# ABOUT THIS EXERCISE
Every record below is to be restated word for word, and no picture is to be copied.
_____
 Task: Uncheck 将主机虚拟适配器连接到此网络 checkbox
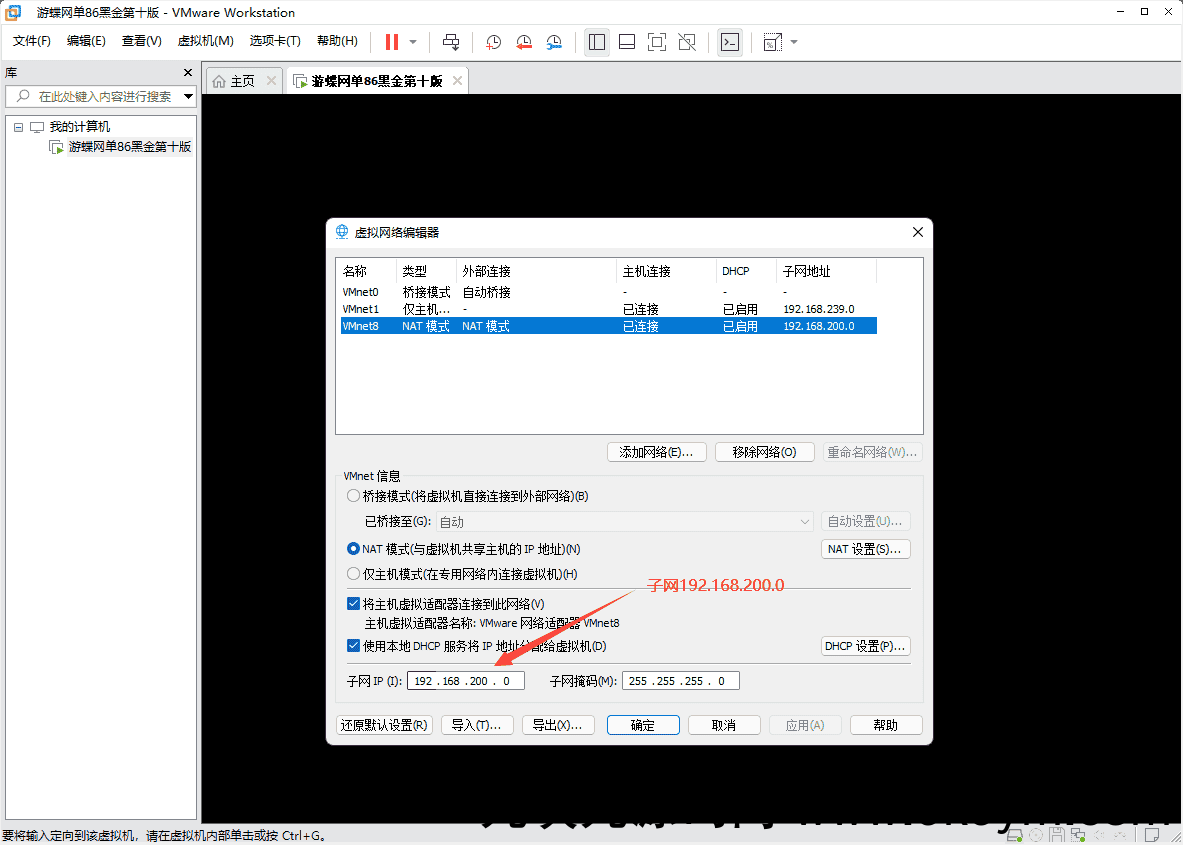pyautogui.click(x=353, y=604)
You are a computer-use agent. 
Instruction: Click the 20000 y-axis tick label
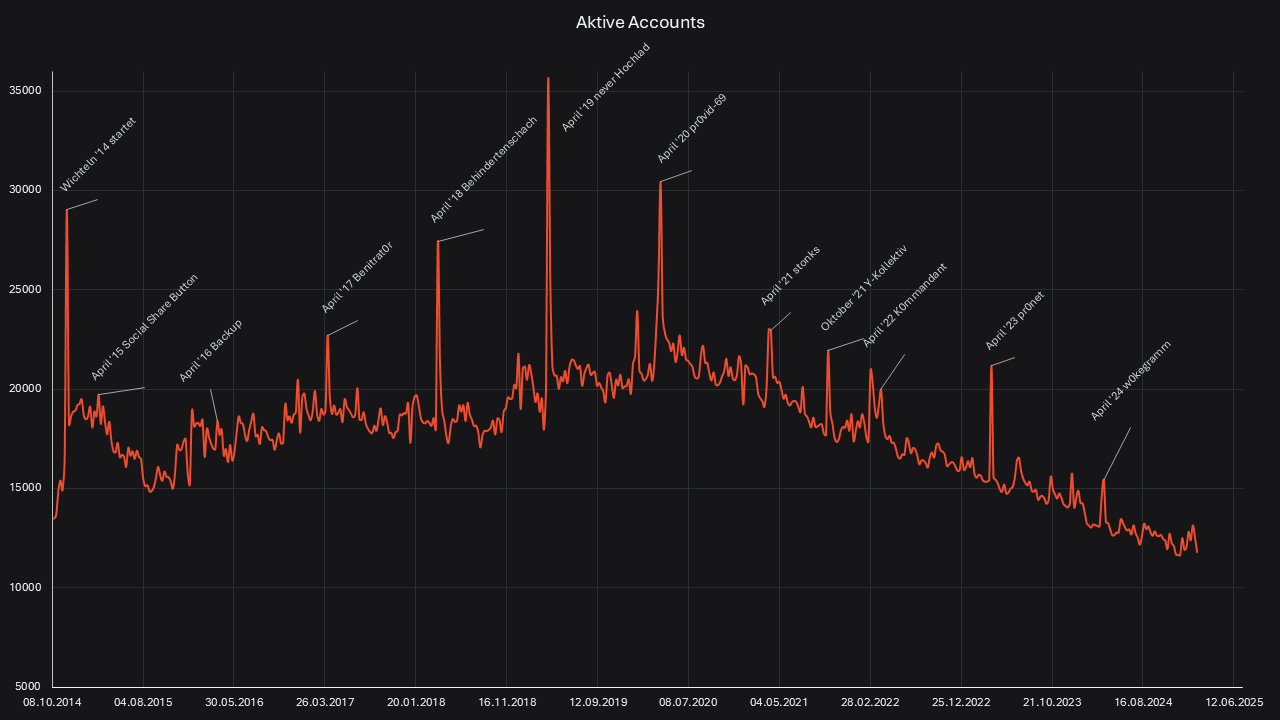click(25, 389)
_____
# OUTPUT BELOW
 Task: Uncheck 将主机虚拟适配器连接到此网络 checkbox
pyautogui.click(x=353, y=604)
You are a computer-use agent. 
Instruction: Click the 20000 y-axis tick label
click(25, 389)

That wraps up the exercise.